** PROBLEM DETAILS **
Within the material below, find each line bearing the word "panel" and present it.

-------

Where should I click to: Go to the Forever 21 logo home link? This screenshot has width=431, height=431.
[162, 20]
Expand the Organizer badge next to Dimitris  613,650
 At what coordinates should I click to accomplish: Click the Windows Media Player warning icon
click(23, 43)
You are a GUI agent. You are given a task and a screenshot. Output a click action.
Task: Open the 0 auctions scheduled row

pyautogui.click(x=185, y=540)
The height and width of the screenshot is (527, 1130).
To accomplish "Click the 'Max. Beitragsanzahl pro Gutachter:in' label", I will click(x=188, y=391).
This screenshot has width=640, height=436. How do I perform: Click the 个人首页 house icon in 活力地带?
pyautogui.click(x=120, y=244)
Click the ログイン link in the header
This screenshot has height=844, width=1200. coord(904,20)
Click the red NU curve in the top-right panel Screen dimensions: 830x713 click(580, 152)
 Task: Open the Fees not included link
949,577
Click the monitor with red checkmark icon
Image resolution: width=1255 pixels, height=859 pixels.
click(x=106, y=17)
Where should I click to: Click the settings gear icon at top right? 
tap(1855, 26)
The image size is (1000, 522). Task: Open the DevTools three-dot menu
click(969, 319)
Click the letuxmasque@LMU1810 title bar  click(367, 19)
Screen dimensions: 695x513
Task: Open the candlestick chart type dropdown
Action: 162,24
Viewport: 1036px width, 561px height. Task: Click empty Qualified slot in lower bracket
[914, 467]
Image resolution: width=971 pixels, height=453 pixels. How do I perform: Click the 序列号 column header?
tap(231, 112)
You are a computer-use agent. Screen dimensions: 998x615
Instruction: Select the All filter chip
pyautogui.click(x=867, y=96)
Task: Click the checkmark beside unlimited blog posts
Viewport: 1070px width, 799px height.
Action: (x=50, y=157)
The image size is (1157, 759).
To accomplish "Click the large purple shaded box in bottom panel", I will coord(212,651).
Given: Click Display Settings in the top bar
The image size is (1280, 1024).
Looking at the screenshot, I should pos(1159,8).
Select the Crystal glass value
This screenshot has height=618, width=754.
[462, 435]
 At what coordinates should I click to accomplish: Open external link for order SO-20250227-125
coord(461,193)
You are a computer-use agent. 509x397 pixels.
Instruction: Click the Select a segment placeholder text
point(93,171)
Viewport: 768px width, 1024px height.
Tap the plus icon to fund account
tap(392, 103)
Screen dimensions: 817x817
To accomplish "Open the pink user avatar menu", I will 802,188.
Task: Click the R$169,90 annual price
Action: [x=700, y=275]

-------

** ANSWER SECTION **
Click the red NU curve in the top-right panel Screen dimensions: 830x713 click(580, 152)
To accomplish "Click the large purple shaded box in bottom panel", I will coord(212,651).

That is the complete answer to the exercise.